WHAT THE EXERCISE ASKS →
Please write out everything from the line containing "Choose the SHIRT WARD label" down to the line containing "(x=254, y=191)", switching "label" to "caption" and keeping all else the same. Give only those lines.

PROVIDED DATA →
^^^^

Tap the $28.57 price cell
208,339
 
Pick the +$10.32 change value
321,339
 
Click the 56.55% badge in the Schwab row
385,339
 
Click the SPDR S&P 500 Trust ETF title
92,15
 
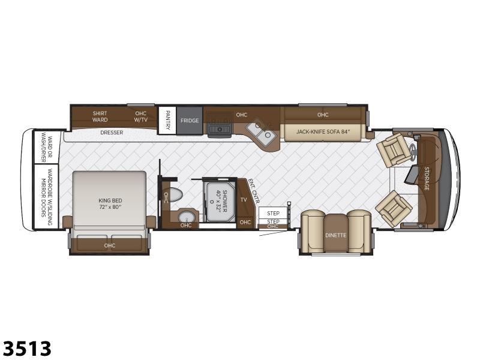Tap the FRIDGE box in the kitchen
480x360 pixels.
(x=190, y=121)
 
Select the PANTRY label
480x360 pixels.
(x=168, y=120)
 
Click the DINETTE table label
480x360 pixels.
(x=336, y=235)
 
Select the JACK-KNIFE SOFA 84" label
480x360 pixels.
(x=323, y=132)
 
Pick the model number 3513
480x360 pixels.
(x=27, y=349)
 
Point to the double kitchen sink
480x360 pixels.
(x=262, y=132)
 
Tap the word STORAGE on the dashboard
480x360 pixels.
(x=427, y=178)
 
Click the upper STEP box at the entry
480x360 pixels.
(x=273, y=213)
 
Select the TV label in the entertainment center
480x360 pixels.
(x=244, y=200)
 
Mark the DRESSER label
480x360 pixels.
(x=112, y=133)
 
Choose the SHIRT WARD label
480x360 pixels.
(x=100, y=116)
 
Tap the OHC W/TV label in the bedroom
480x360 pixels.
(x=141, y=116)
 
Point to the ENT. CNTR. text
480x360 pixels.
(x=254, y=191)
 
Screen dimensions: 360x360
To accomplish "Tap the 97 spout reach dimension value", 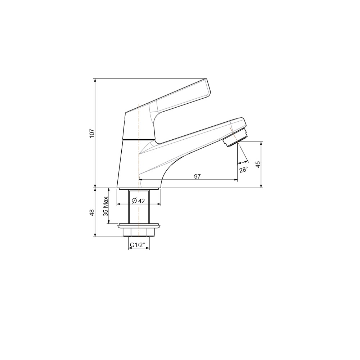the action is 197,176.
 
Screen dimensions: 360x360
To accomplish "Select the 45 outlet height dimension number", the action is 258,164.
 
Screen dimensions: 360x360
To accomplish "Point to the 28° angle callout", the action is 244,170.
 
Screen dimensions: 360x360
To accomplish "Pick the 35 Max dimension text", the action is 105,206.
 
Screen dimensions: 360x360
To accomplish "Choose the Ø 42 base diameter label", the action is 139,201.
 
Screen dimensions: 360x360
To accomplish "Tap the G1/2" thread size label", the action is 138,245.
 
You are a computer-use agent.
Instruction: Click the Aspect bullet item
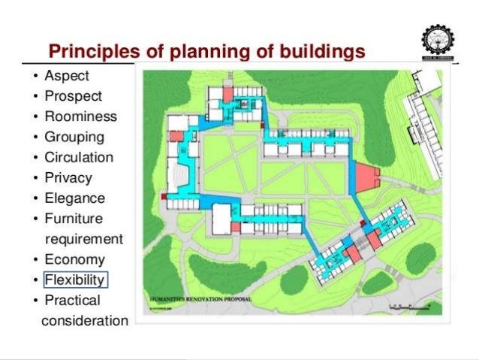tap(67, 76)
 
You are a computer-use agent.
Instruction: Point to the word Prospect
tap(74, 96)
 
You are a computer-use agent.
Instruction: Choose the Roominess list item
tap(80, 116)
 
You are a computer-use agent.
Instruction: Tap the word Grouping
tap(74, 138)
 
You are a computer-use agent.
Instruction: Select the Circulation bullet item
tap(79, 158)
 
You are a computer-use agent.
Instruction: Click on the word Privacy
tap(68, 178)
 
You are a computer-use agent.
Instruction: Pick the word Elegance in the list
tap(74, 198)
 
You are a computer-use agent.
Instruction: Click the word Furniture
tap(74, 219)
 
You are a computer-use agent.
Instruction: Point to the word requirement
tap(83, 239)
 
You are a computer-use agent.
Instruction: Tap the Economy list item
tap(74, 260)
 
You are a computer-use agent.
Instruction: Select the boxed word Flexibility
tap(76, 280)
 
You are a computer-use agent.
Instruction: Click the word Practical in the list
tap(72, 301)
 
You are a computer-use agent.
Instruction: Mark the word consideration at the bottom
tap(86, 321)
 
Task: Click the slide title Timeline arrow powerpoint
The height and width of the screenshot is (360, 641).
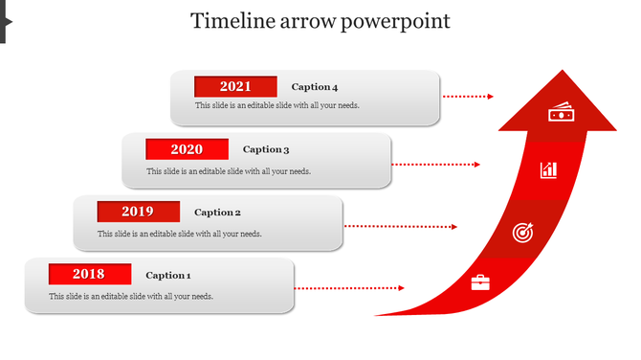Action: coord(320,20)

^^^^

COMPLETE ANSWER →
Choose the SHIRT WARD caption
480x360 pixels.
(x=100, y=116)
 
Tap the OHC W/TV caption in the bedroom
480x360 pixels.
(x=141, y=116)
 
Point to the ENT. CNTR. text
480x360 pixels.
(x=254, y=191)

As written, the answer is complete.